Because that’s not where it starts. That’s where it ends. That’s the goal. That’s the end of the journey.
Customer service starts with keeping your promises with your co-workers, your colleagues, your staff, and your friends at your company. And they with you.
These are promises big and small. They’re promises in writing. And they’re unwritten promises that sustain a company, enabling it to thrive in good times and survive at others. These promises form the little threads that bind each member to the desired outcome: happy, well-served customers.
Recognize the importance of your staff
IT Guy makes sure everyone has the best, fastest, most dependable IT resources necessary to do the job, at all times. And he promises to listen.
The “customer service” staff — and I quote the term because really, everyone in a company is in customer service, some companies just haven’t bothered to communicate that — they commit specifically to making the customer happy. They answer the customers’ calls, and communicate to everyone else in the company what’s needed to keep the customer happy.
Billing Guy makes sure the invoices are absolutely correct, all the time, keeping customer service free for other needs; and IT Guy’s promises keep Billing Guy happy with correct, timely invoices.
Then there’s Sales Guy. Sales Guy is very happy when all this happens. Why? He’s the direct beneficiary of referrals from happy customers. His conversion ratio continues to rise as he sells with the confidence brought by his promises kept with his colleagues, and theirs with him.

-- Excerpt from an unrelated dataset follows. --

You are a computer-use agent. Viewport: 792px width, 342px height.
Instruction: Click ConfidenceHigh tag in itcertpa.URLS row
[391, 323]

My role then becomes like that of an insurance agent. I ensure everyone communicates openly, including myself, on all that’s needed to grow our company. The bond is maintained as we grow and change — very important. Many companies forget this in their rush to change, and then wonder why, at the end of the day, it all fails.
Happy staff make happy customers
Promises to a customer are the simple end result of the promises kept with each other. The good habits of listening and accountability, honouring our promises, and helping each other — and therefore ourselves — becomes the norm in all interactions. Doing the right thing really does come naturally. You just have to ensure no one gets in the way; create a few meaningful extrinsic rewards; and sometimes undo the mental habits of previous jobs.
At that point, there’s simply no way a promise to a customer could be broken. What would be the point? It would be like those Visa commercials, where a community’s smooth and happy operation comes to a halt with the use of cash. Only here, our community with our customers would come to a halt with the breaking of promises to each other. What would be the point — adding a little dash of agony? We can get our share of that from any number of other companies.
But those companies known for providing great customer service are “merely” (!?!) filled with members busy each day keeping their promises to each other.
Customer service: it begins with keeping your promises.
Credit for this meme should be given to Mike Wagner, CEO of White Rabbit Group, along with Steve and Andrew MacGill from Peersight Online, who recently joined our company for lunch at our offices.